The Jays also need a reliable top of the order, first and second place hitters that set the table regularly for the 3-4-5 guys putting pressure on the pitcher and defence with the threat of speed, ensuring that an opponent can't pitch around the middle of the order because there are runners on base. The protection for Jose Bautista will come as much from those batting in front of him as from those batting behind. The Jays to win need a catcher that can lead a pitching staff with confidence but can also deliver some offence. J.P. Arencibia is supposed to be that guy, but is still working on all aspects of that description.
Q. Recently it has been suggested that both Kyle Drabek and Brandon Morrow would benefit from throwing to veteran catcher Molina rather than rookie catcher J.P. Arencibia. Arencibia's struggling this spring, not only with handling breaking pitches and opposing baserunners, but also with his batting average that hovers around .100. Will Molina be sharing starting catcher duties with Arencibia as the 2011 season begins? What's the prognosis for Arencibia?
Andrew W.,Tampa Bay
A. It looks like Arencibia will begin the season catching games for Ricky Romero, Brett Cecil and Jesse Litsch, while Jose Molina will handle Kyle Drabek and the Morrow/Reyes combo. When Morrow returns and if Reyes is still in the rotation, Jo-Jo would likely go over to Arencibia. If that 3-of-5 thing continued all year it would give Arencibia about 97 starts behind the plate. That could change as the season goes along and he picks up the nuances that he lacks right now.

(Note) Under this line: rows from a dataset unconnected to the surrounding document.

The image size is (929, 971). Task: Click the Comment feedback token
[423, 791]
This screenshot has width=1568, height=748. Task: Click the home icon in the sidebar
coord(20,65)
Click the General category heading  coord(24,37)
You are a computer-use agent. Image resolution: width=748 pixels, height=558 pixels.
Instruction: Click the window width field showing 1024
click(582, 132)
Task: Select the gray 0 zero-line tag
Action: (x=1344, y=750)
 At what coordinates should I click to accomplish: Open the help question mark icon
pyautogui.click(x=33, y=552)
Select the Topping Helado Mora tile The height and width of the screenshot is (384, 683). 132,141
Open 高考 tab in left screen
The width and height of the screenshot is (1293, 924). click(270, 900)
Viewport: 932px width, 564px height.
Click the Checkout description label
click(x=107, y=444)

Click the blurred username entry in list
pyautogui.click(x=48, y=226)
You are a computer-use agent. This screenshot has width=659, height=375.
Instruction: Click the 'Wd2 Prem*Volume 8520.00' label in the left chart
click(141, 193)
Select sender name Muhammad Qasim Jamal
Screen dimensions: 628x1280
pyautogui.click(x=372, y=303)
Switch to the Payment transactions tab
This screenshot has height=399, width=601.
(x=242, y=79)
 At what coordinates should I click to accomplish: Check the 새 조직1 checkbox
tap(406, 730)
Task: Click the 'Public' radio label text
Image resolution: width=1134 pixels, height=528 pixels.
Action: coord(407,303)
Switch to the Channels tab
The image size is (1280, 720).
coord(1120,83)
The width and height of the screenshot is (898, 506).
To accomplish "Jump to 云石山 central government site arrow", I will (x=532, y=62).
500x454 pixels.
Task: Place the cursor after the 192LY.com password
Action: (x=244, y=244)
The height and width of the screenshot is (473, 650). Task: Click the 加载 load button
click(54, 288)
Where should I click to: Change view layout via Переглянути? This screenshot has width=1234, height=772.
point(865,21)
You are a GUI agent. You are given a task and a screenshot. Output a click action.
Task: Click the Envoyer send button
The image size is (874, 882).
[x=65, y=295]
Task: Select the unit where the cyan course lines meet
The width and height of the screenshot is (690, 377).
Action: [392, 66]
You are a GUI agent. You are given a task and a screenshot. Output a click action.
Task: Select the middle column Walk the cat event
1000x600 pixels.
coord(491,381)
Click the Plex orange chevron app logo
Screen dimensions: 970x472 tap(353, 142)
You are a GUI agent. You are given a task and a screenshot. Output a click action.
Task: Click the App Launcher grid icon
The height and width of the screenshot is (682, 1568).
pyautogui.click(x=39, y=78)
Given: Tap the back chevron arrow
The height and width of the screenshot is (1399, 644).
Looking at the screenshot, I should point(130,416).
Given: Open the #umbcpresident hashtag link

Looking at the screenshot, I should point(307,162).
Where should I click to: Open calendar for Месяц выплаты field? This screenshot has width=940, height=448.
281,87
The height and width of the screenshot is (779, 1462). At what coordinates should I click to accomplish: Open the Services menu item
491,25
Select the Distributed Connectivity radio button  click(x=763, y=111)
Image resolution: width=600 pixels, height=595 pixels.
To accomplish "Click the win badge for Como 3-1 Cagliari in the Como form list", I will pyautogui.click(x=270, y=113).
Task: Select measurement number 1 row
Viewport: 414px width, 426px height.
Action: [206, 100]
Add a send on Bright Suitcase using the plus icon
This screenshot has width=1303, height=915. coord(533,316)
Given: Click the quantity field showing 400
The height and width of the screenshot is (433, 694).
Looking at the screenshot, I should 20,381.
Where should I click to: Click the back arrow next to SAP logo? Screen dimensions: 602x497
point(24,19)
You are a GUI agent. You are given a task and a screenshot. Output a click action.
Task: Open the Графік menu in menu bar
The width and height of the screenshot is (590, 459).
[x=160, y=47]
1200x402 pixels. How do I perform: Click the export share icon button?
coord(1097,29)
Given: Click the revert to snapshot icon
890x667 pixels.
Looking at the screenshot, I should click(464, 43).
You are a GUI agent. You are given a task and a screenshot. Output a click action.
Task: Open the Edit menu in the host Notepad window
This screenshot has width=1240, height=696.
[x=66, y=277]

Defensively, Arencibia has been throwing well. He has boxed some balls around as a receiver, not because of an inability to handle breaking pitches but because he needed to soften his hands and relax. He is doing a better job at that as the spring goes along as well as improving his glove action at the bottom of the strike zone and getting away from stabbing at the ball giving umpires a bad impression of certain pitches, losing strikes for his staff. Defensively he is getting the hands-on treatment from coach Don Wakamatsu and can often be seen sitting at Molina's locker discussing catching. His hitting is the major issue right now, but the Jays are committed to him with no time frame. They point out how John Buck had a slow start for two months in 2010 and they stayed with him and he became an all-star.